SET TASKS
A. Answer these questions about the excerpted passage, one line each:
(i) Which supermarket is the speaker heading to?
(ii) What kind of earflaps does the wolf hat have?
(iii) In what meter do the ponsons pulse?
B. Decide whether each statement agrees with the excerpted passage. Answer yes or no, and quote the deciding words.
(i) Poams should be groaned in the gloaming.
(ii) The noodly boobs are the main item rather than an afterthought.
(iii) Poams should be coated in foal foam.

EXCERPTED PASSAGE

In the natural order of things, these items presumably go together. I’m off to Sainsburys, do I have everything? Wolf hat, check. Noodly boobs, gotcha. Yay, I’m off to the supermarket in my wolf hat and noodly boobs, everybody sing! The wolf hat has furry earflaps and maybe some beading on the chin strap to get that Native American vibe. The noodly boobs are an add-on, an afterthought, perhaps they even jingle shortly before you douse them in chilli sauce and slurp.

Ponsonable Poams

Hot patooties, that poam’s ponsonable. It’s got ponsons coursing through it, pulsing with promise in iambic pentameter. Poams should be groaned in the gloaming, coated in foal foam for maximum ponsonability. Don’t you find?

DATA EXCERPTS
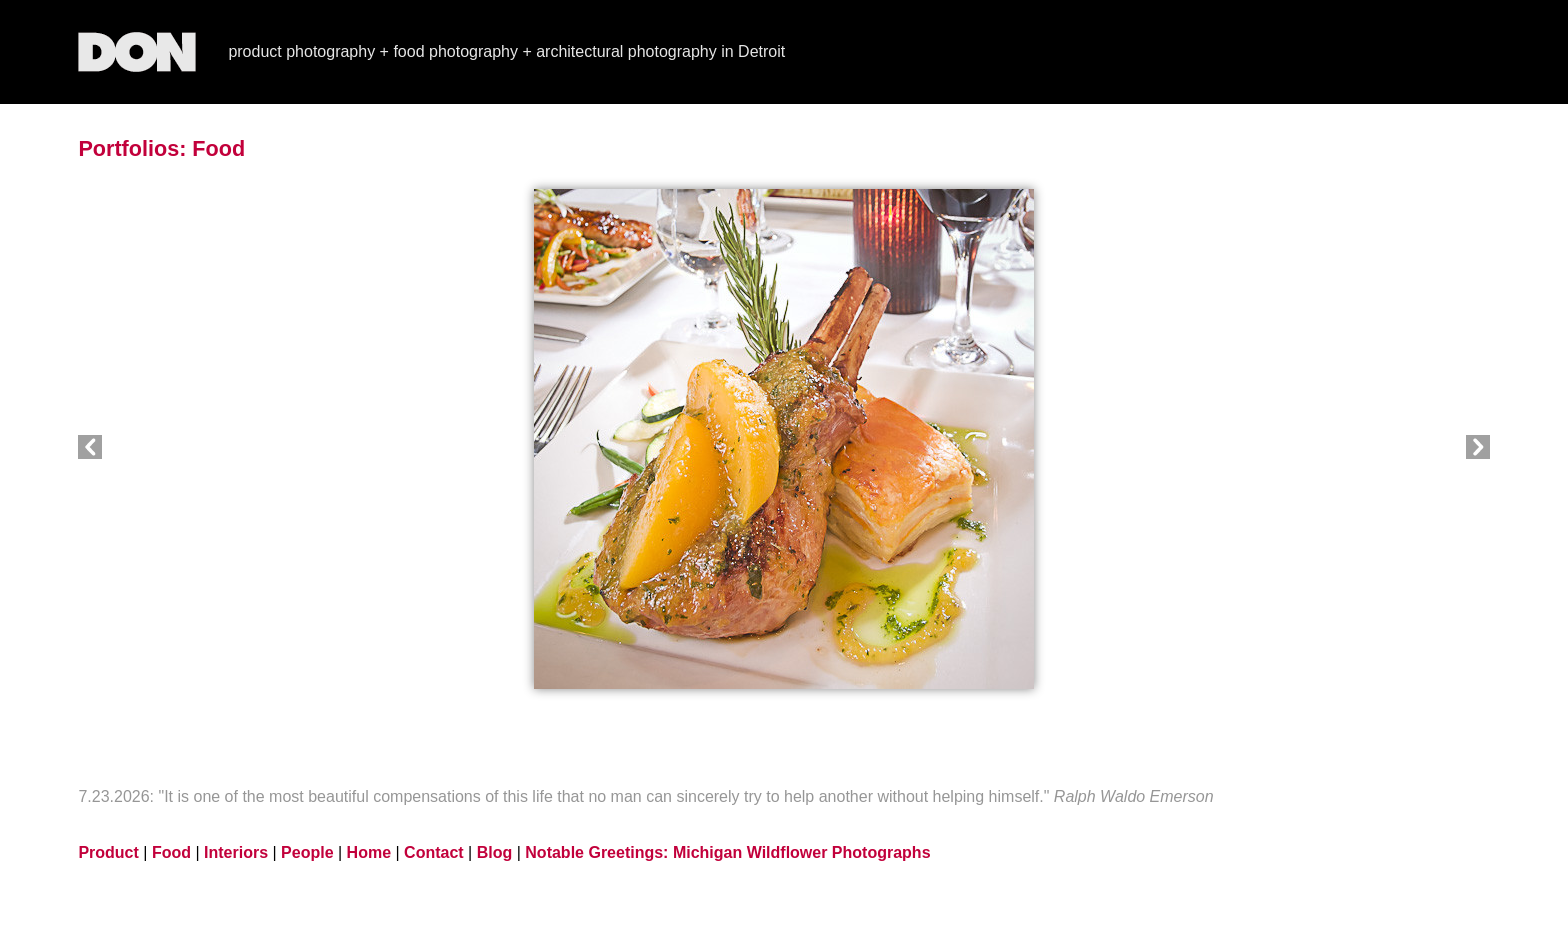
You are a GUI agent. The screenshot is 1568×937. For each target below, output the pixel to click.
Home (369, 852)
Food (218, 148)
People (307, 852)
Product (108, 852)
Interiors (236, 852)
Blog (495, 852)
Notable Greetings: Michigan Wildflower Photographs (727, 852)
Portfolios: (132, 148)
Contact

RESULTS OF THE TASKS
A.
(i) Sainsburys
(ii) Furry earflaps
(iii) Iambic pentameter

B.
(i) Yes: "Poams should be groaned in the gloaming"
(ii) No: "The noodly boobs are an add-on, an afterthought"
(iii) Yes: "coated in foal foam for maximum ponsonability"